Aim of the task => Please rewrite the data that begins at the line containing "Open column menu for Title column" and ends after the line containing "point(676,1109)", replacing "Title" with "Name" and leaving everything else unchanged. Omit the pictures from your answer.
* begin Source material *
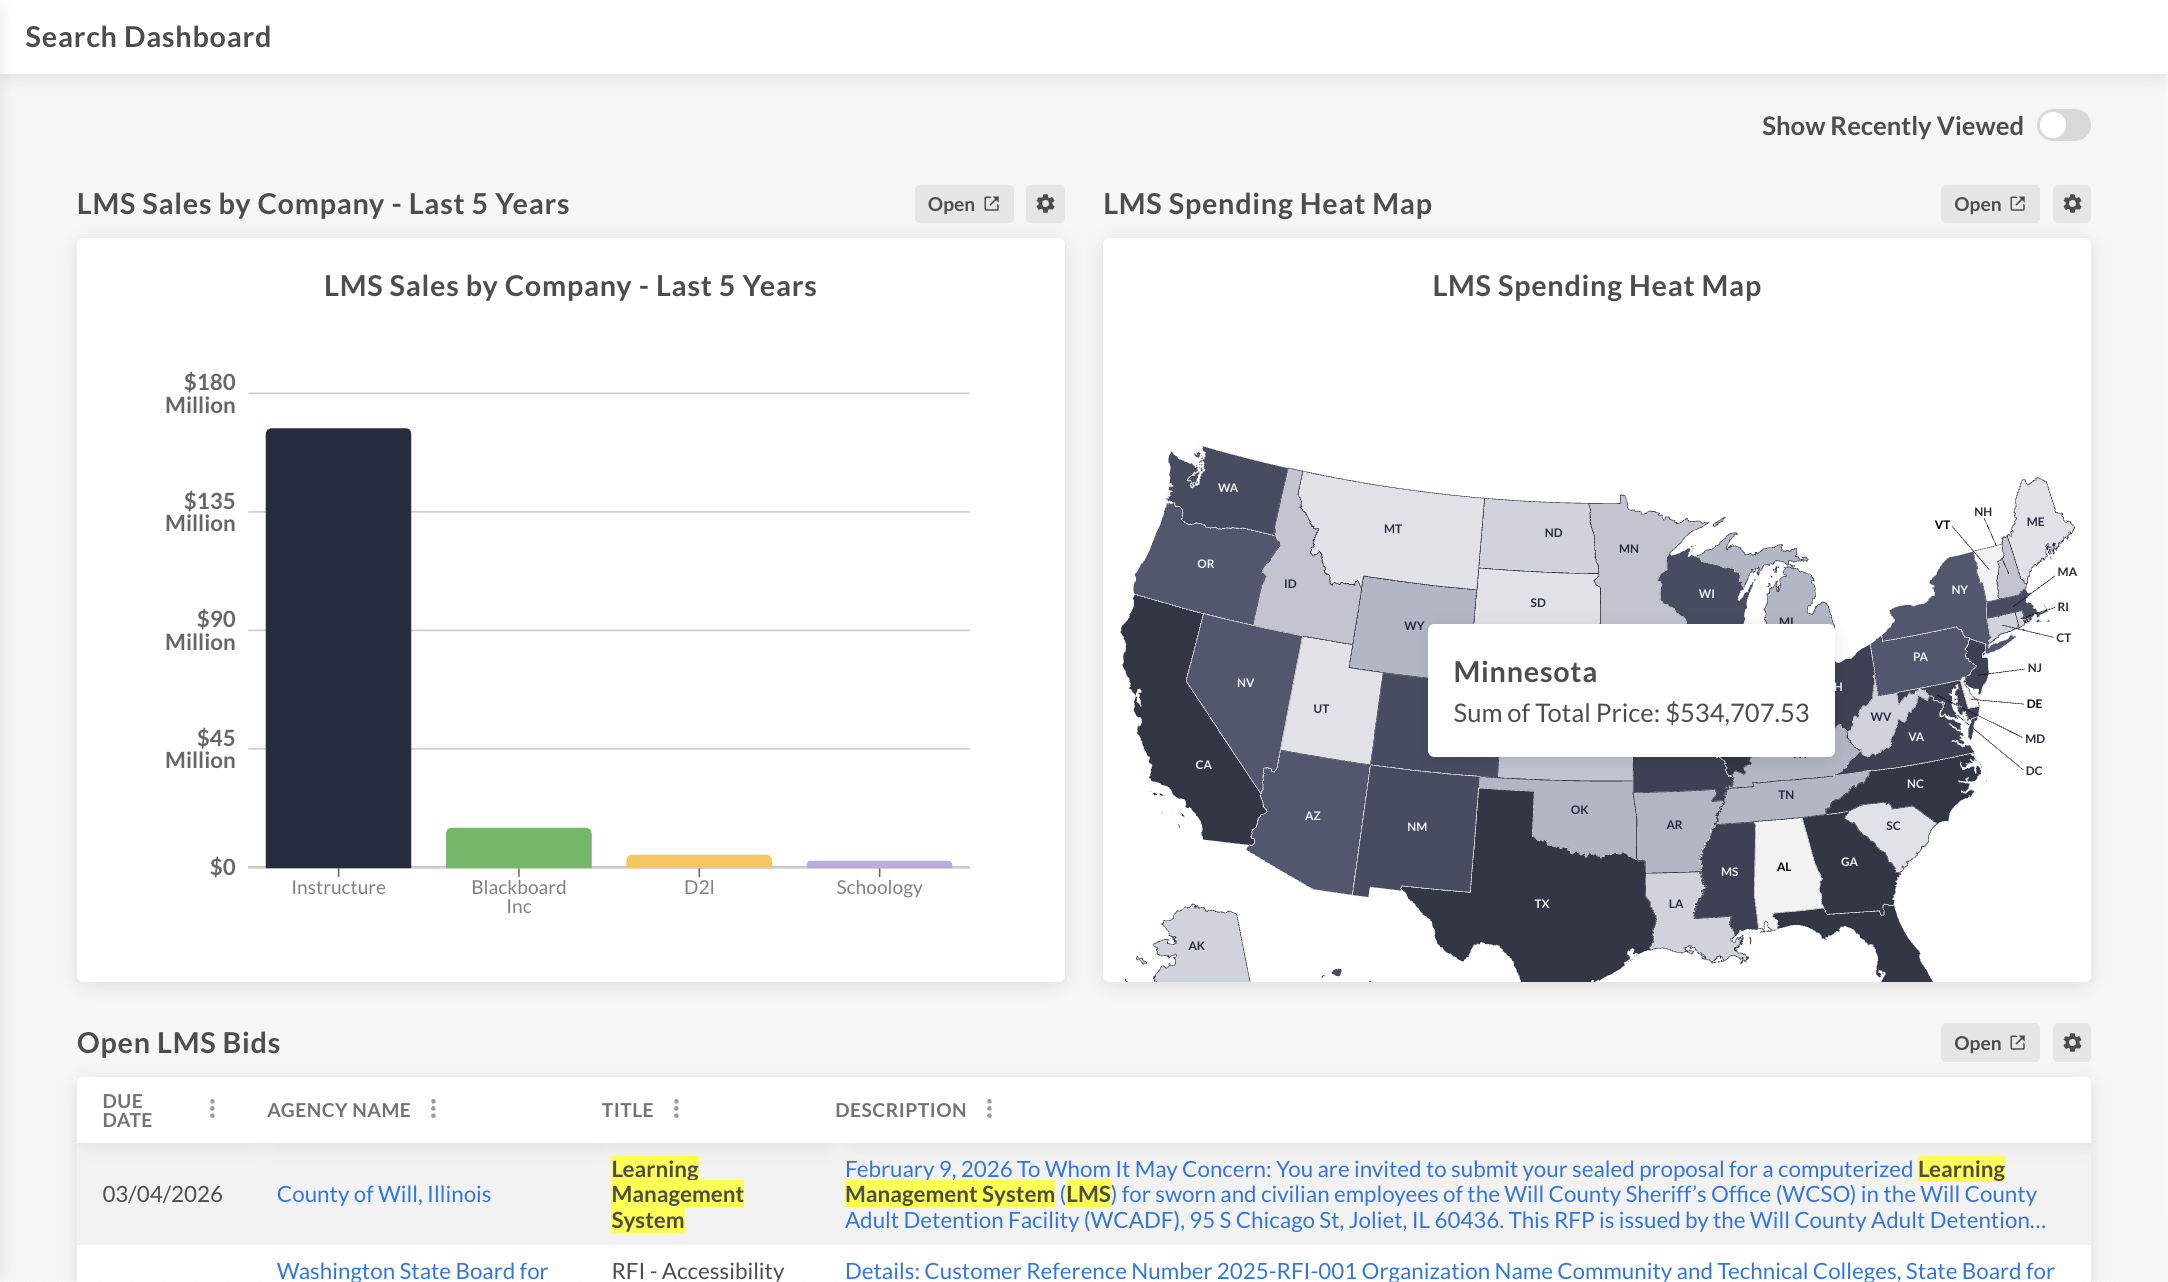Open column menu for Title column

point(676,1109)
* end Source material *
* begin Source material *
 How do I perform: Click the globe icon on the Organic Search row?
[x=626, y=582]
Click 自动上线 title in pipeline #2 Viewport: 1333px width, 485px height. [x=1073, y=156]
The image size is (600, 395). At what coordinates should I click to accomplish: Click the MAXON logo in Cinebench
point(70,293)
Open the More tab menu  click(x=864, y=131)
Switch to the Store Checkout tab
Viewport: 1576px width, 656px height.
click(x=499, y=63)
* end Source material *
Answer to the task =>
Open column menu for Name column

point(676,1109)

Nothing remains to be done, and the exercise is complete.